▶ DATA FOR THIS TASK
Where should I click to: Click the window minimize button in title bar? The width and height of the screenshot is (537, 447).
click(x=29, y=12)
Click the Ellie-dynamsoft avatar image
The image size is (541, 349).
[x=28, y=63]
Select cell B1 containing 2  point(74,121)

--

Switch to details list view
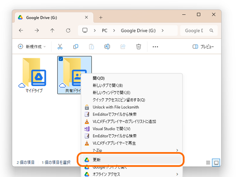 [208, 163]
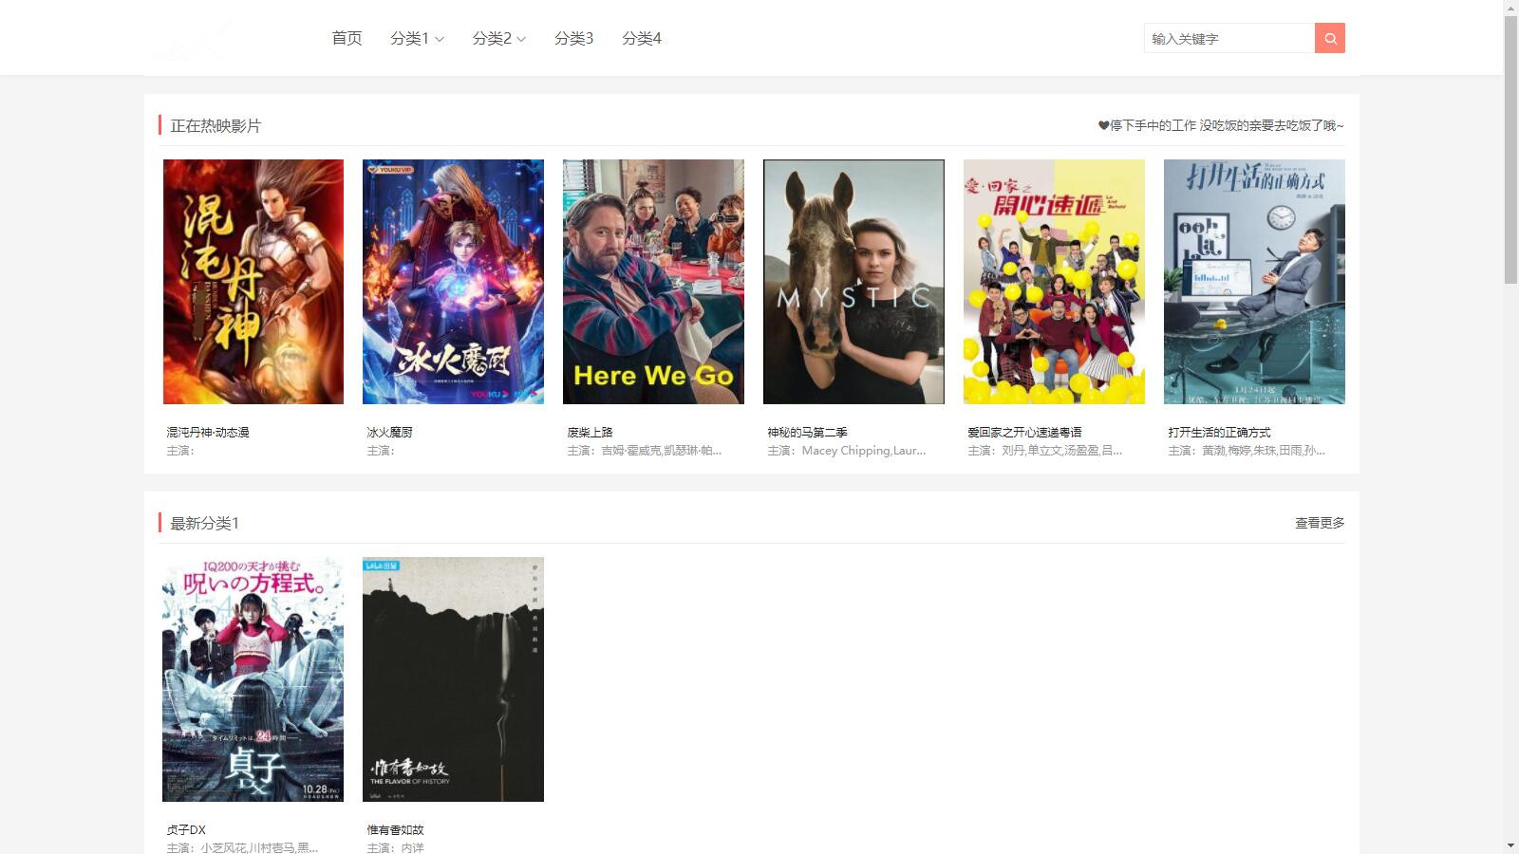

▶ EXERCISE GOAL
Your task is to transcribe, with no changes, only the lines of the listing above that lie between the line holding "Where should I" and the line holding "Select cell B1", inclusive.

▶ THE COMPLETED TASK
Where should I click to: Click the window minimize button in title bar? The width and height of the screenshot is (537, 447).
click(x=29, y=12)
Click the Ellie-dynamsoft avatar image
The image size is (541, 349).
[x=28, y=63]
Select cell B1 containing 2  point(74,121)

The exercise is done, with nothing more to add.